> **Dataset entries**
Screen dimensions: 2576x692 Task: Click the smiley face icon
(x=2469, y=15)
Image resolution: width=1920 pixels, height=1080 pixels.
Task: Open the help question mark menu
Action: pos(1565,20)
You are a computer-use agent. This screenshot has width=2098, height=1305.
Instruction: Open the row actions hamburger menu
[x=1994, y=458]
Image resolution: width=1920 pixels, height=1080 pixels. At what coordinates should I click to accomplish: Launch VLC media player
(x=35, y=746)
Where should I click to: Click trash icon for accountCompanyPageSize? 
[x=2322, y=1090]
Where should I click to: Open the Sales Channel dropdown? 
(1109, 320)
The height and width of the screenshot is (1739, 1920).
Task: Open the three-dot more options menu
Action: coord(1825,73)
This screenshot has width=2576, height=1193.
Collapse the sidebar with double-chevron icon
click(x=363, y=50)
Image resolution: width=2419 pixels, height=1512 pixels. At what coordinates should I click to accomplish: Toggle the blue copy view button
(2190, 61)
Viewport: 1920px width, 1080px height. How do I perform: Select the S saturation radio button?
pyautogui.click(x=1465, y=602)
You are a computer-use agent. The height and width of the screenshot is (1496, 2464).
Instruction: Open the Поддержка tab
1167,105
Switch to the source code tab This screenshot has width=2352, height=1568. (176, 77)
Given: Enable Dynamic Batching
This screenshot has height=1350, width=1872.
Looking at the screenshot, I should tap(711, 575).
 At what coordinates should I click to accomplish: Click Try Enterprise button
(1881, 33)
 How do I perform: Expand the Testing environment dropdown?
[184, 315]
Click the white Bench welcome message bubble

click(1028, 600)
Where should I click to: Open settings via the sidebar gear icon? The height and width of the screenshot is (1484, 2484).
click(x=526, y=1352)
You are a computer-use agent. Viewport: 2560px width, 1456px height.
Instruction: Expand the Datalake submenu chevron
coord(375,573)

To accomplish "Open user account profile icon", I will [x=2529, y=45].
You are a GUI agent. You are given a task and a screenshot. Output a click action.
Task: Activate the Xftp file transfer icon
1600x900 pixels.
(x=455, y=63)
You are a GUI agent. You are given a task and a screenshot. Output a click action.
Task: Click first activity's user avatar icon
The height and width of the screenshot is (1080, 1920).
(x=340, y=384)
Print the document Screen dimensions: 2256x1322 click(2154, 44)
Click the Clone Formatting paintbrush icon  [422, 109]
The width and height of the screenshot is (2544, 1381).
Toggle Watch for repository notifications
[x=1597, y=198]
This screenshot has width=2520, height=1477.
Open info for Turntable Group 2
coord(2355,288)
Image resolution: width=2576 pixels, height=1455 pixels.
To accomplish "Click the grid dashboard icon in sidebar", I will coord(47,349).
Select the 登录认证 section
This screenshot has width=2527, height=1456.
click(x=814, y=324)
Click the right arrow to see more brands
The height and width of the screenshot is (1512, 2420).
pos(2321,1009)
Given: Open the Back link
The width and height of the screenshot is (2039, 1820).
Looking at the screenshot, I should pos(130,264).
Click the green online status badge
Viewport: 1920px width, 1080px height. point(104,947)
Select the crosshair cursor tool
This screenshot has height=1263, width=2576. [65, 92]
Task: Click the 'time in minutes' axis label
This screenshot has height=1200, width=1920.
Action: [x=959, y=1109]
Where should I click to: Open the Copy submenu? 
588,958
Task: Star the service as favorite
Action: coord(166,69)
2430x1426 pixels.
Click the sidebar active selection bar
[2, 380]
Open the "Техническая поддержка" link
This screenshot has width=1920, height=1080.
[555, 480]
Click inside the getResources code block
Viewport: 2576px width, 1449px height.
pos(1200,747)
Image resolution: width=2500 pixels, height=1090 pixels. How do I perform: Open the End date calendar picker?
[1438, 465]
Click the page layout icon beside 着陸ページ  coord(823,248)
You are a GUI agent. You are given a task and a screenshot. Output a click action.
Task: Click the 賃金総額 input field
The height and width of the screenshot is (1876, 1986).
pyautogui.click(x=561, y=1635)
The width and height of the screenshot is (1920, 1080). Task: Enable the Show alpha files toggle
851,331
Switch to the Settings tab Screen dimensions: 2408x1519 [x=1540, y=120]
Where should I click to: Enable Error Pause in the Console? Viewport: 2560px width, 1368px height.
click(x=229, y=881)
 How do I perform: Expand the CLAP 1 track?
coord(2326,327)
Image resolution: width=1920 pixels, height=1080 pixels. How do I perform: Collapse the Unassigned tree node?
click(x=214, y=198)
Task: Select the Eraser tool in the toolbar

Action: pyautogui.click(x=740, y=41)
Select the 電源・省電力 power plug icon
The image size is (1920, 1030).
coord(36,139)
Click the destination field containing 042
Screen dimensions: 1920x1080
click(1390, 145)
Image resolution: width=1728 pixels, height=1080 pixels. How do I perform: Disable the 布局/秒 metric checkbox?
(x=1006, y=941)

> **Exercise objective**
Above this instruction are the records; retype exactly the lines from the one containing "Click the white Bench welcome message bubble" up to and including the one containing "Task: Click the 'time in minutes' axis label".

> **Response**
Click the white Bench welcome message bubble

click(1028, 600)
Where should I click to: Open settings via the sidebar gear icon? The height and width of the screenshot is (1484, 2484).
click(x=526, y=1352)
You are a computer-use agent. Viewport: 2560px width, 1456px height.
Instruction: Expand the Datalake submenu chevron
coord(375,573)

To accomplish "Open user account profile icon", I will [x=2529, y=45].
You are a GUI agent. You are given a task and a screenshot. Output a click action.
Task: Activate the Xftp file transfer icon
1600x900 pixels.
(x=455, y=63)
You are a GUI agent. You are given a task and a screenshot. Output a click action.
Task: Click first activity's user avatar icon
The height and width of the screenshot is (1080, 1920).
(x=340, y=384)
Print the document Screen dimensions: 2256x1322 click(2154, 44)
Click the Clone Formatting paintbrush icon  [422, 109]
The width and height of the screenshot is (2544, 1381).
Toggle Watch for repository notifications
[x=1597, y=198]
This screenshot has width=2520, height=1477.
Open info for Turntable Group 2
coord(2355,288)
Image resolution: width=2576 pixels, height=1455 pixels.
To accomplish "Click the grid dashboard icon in sidebar", I will coord(47,349).
Select the 登录认证 section
This screenshot has width=2527, height=1456.
click(x=814, y=324)
Click the right arrow to see more brands
The height and width of the screenshot is (1512, 2420).
pos(2321,1009)
Given: Open the Back link
The width and height of the screenshot is (2039, 1820).
Looking at the screenshot, I should pos(130,264).
Click the green online status badge
Viewport: 1920px width, 1080px height. point(104,947)
Select the crosshair cursor tool
This screenshot has height=1263, width=2576. [65, 92]
Task: Click the 'time in minutes' axis label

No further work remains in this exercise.